What molecular changes could lead to epileptogenesis?

Answer 33

Abnormal short-term plasticity may lead to seizures. Especially, if there are mutations in presynaptic docking proteins. Mutations in postsynaptic proteins usually lead to longer seizures and act on longer time scales. Disinhibition may also be caused by abnormal changes in ionic concentration extracellularly and intracellularly. Increases in K+ extracellularly or intracellular influx of Ca2+ can cause seizures. GABA receptors are permeable to Cl- and HCO3-. If there is a lot of synaptic activity, max Cl- transport rate will be reached and more bicarb may be pulled in instead.

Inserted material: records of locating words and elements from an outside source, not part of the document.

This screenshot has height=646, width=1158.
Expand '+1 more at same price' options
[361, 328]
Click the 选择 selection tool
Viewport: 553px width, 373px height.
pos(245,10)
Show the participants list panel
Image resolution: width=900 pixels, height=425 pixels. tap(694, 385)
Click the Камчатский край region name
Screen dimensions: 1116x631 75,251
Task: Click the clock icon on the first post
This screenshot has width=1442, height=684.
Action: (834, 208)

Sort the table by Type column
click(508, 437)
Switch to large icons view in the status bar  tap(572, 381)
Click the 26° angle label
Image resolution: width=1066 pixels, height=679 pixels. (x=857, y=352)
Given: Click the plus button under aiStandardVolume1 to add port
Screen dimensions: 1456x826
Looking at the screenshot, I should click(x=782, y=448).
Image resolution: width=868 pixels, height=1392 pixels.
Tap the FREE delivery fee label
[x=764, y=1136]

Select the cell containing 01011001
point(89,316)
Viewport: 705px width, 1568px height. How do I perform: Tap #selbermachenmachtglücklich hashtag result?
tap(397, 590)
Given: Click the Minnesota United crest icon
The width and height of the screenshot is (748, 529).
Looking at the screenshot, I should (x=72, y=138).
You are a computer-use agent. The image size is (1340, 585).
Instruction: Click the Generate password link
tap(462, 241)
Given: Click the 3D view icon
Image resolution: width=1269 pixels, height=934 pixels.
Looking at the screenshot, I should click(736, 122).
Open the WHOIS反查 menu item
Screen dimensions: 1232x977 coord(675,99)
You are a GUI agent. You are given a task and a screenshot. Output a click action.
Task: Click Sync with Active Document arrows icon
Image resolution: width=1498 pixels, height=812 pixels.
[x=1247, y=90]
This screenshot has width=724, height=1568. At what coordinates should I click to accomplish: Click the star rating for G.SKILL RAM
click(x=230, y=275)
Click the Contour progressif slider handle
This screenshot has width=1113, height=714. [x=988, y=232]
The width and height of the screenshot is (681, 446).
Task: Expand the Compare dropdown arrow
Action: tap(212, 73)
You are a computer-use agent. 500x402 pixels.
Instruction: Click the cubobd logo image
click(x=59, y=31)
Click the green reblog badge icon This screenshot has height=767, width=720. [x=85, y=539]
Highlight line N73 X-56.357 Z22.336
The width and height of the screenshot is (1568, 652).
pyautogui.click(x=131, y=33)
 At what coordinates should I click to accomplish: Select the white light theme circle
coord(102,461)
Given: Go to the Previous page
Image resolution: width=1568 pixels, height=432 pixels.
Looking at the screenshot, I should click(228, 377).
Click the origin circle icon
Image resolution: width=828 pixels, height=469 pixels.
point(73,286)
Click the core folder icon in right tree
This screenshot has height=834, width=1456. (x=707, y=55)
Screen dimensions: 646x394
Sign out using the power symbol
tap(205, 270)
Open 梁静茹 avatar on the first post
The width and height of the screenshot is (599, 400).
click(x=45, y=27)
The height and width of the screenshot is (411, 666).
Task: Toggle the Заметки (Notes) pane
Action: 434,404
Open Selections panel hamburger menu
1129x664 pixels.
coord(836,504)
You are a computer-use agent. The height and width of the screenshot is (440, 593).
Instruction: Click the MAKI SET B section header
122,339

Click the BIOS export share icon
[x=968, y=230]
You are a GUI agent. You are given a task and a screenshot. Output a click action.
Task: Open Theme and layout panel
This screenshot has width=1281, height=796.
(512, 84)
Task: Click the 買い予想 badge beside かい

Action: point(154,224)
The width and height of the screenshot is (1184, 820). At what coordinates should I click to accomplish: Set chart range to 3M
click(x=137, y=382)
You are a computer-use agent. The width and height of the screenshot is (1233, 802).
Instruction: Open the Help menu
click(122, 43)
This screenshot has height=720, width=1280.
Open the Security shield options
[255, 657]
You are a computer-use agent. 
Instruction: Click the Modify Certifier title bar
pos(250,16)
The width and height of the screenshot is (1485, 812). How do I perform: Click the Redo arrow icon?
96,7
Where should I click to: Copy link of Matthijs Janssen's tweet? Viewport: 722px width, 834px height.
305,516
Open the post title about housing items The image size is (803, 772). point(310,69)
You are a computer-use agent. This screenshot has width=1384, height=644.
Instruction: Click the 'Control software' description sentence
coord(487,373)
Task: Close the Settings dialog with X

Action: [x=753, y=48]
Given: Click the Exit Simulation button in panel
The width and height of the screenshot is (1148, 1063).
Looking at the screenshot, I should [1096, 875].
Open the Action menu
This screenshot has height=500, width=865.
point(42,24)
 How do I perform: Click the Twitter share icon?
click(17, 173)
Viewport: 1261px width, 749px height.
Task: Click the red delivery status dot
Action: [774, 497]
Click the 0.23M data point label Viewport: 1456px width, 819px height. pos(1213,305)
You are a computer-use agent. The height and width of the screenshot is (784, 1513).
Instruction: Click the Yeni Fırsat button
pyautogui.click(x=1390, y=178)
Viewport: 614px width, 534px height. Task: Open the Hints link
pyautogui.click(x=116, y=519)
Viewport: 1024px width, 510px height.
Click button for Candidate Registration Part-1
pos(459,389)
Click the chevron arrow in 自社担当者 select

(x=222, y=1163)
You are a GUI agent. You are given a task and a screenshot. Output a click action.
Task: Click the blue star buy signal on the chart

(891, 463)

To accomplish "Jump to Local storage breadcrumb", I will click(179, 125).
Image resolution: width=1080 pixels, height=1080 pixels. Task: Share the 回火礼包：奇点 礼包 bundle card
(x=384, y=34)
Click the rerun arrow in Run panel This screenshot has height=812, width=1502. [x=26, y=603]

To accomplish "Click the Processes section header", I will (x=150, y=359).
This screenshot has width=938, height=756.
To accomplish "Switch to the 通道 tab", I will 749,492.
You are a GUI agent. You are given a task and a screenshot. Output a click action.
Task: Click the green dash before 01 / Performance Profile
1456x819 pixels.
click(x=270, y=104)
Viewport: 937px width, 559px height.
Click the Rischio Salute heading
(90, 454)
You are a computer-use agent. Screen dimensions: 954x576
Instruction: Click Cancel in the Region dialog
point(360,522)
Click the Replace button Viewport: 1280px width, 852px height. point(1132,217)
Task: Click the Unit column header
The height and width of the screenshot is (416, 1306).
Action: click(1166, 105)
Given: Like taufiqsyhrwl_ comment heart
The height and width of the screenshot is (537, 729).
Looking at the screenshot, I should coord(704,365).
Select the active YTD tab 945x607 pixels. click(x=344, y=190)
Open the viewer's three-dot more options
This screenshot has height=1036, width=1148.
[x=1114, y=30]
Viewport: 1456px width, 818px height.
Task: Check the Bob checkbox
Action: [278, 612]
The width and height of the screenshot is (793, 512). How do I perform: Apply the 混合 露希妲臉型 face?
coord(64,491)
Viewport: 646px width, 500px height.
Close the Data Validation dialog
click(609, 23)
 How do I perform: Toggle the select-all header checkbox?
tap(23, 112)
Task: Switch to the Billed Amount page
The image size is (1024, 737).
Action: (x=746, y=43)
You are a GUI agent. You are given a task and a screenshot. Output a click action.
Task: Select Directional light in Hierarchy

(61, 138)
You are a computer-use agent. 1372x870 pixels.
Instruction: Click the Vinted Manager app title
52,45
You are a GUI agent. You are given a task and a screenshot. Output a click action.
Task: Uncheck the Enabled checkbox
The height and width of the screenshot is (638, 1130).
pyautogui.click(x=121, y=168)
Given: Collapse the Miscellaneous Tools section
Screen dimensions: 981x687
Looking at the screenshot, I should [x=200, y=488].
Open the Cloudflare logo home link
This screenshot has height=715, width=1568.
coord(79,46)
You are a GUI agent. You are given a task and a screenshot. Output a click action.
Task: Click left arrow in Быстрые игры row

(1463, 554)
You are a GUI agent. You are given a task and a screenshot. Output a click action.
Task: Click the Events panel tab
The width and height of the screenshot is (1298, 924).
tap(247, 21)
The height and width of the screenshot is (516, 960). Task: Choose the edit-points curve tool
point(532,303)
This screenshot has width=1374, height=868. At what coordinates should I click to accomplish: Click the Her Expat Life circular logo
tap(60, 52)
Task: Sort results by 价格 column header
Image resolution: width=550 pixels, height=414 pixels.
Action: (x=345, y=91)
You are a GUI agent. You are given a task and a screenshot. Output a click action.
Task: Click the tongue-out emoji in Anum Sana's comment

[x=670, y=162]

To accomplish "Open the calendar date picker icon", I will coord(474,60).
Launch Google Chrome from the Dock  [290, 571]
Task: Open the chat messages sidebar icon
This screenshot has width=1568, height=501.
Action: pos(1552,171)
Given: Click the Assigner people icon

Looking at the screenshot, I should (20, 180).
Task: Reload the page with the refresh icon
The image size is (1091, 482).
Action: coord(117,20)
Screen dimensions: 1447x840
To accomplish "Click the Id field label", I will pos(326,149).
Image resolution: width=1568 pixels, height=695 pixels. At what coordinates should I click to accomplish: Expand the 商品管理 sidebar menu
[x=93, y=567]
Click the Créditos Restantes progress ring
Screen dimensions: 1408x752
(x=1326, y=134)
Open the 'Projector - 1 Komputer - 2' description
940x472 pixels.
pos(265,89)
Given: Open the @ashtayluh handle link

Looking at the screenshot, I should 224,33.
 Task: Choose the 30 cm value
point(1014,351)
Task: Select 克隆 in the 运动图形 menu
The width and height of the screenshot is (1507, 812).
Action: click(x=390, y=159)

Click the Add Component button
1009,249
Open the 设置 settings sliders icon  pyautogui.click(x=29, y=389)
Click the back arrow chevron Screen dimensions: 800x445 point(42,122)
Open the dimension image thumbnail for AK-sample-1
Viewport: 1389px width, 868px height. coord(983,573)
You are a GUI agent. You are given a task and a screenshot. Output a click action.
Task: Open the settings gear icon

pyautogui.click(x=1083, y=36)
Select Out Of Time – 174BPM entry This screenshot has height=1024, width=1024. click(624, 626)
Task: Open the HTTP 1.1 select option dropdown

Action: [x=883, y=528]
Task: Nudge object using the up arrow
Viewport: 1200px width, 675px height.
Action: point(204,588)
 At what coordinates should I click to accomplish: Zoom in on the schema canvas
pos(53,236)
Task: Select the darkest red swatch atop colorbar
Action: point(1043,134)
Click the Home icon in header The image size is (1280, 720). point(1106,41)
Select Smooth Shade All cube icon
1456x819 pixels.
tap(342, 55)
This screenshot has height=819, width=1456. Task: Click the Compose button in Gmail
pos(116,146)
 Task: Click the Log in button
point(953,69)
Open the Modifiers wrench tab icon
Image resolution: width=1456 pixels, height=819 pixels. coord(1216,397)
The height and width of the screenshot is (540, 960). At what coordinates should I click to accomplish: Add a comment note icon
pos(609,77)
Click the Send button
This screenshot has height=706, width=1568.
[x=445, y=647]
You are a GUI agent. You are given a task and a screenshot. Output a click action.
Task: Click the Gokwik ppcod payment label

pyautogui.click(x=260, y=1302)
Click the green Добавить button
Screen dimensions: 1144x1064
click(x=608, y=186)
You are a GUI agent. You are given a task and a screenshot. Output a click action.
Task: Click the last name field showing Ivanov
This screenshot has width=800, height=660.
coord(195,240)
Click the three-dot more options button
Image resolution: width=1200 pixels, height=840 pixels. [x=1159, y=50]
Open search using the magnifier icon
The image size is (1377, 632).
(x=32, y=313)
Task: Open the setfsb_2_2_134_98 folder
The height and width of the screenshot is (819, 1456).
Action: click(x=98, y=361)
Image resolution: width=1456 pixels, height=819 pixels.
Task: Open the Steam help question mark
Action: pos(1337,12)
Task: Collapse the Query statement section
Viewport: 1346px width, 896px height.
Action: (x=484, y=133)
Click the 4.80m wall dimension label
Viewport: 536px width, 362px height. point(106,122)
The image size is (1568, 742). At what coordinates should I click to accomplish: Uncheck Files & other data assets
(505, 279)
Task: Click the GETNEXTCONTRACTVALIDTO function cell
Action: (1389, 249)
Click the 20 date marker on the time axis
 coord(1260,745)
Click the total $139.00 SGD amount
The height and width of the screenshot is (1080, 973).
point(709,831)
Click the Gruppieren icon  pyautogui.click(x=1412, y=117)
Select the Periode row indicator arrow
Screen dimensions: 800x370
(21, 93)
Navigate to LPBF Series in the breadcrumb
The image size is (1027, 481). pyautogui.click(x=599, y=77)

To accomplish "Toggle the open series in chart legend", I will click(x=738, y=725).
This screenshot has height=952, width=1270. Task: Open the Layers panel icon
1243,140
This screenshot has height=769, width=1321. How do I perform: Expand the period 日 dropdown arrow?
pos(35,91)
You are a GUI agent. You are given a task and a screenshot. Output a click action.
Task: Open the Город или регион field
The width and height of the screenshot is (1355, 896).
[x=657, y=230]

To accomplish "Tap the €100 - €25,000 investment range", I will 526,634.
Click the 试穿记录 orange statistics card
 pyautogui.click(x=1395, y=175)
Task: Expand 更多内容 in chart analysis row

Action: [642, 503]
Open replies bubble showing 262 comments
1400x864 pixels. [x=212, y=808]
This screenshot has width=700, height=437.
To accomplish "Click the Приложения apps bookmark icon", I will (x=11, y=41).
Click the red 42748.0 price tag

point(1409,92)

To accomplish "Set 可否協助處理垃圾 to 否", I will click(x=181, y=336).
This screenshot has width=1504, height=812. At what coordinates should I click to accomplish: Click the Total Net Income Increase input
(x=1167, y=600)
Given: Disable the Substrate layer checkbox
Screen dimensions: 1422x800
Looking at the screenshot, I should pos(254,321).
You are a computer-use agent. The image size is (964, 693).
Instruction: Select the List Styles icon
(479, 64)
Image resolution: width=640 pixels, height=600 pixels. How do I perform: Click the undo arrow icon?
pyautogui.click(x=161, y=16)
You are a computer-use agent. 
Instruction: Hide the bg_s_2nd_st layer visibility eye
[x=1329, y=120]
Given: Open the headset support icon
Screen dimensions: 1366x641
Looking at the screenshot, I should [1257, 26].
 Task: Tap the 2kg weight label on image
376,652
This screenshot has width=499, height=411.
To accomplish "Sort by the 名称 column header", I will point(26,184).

However, CO2 is equal on both sides of the membrane so pulling in HCO3- will be more electroneutral as it is converted to CO2. Imbalance circuit: This can be caused by an injury or cortical dysgenesis Overactivity of the mTOR pathway is linked to some epilepsy. Overactivation can decrease autophagy processes. Connectivity issues can arise due to abnormal synaptic plasticity, migration, and process outgrowth. Mutations in ARX lead to decrease migration and could contribute to this. Mutations in SC1NA lead to fewer Na+ channels in inhibitory neurons which makes it harder to start an action potential. Abnormal neuronal homeostasis.

Question 34

What are some risks to developing autism?

Answer 34

There are some genetic risks of autism and some environmental risks such as increased parental age.

Question 35

What are the social symptoms of autism?

Answer 35

Impaired social ability Social responses are not deemed to be normal. Non-verbal communication difficulties. Hard time making and maintaining relationships. Spend less time looking at faces.

Question 36

What are the behavioral symptoms of autism?

Answer 36

Repeated stereotyped behaviors. Focus on routine or sameness. Special interests. Can be hyperactive or hypoactive at times.

Question 37

What are the most common comorbidities of ASD?

Answer 37

ADHD, anxiety, other mood disorders, irritability, and aggression.

Question 38

What is the neurological basis of autism?

Answer 38

There is a significant genetic component → ~70-90% risk heritable. Elevated risk for younger siblings. Brain overgrowth during early development. Overgrowth in the amygdala in childhood. Neuronal connectivity issues. Has a lot of connectivity in some areas and less in others. Social and attentional deficits.

Question 39

What is some treatment for autism?

Answer 39

Parent-mediated interventions with how to better interact with their child. Some pharmacological interventions to treat comorbidities such as ADHD or aggression. Speech and occupational therapy could help the individual.

Question 40

What did the Avino et al., 2018 paper find with amygdala differences between NT and ASD people?

Answer 40

Amygdala neurons increase with age in NT people. ASD children start with more neurons than NT children. ASD adults have fewer neurons than NT adults. Decrease in immature neuron numbers in the paralaminar nuclei with age in both groups.

Question 41

Why are the differences in amygdala growth seen in ASD and what could it mean?

Answer 41

The amygdala continues to grow post-birth due to activity-dependent experiences. The difference in amygdala growth could be due to altered pre and postnatal neurodevelopmental processes A hyperactive amygdala in adulthood could decrease neuron number due to excitotoxic effects. Altered amygdala function leads to increased anxiety and social impairment.

Question 42

Why is it important to get a diagnosis of ASD and why is it hard to get a diagnosis?

Answer 42

A diagnosis can be very helpful for an individual to understand themselves for family members to understand them. Problems with getting a diagnosis: ASD is very heterogenous so diagnoses are usually missed for those who are verbal and do not have intellectual disability comorbidity. Also, factors, like having younger siblings, being female, a family of a low SES, and being a racial or ethnic minority, will lead to more missed diagnoses.

Question 43

Why does den Houting promote the social model of disability for autistic people?

Answer 43

Autistic people are disabled. The social model of disability should be followed because the environment does not meet or accommodate the needs of autistic people and thus accommodations should be made to give them opportunities to thrive and for others to listen to them.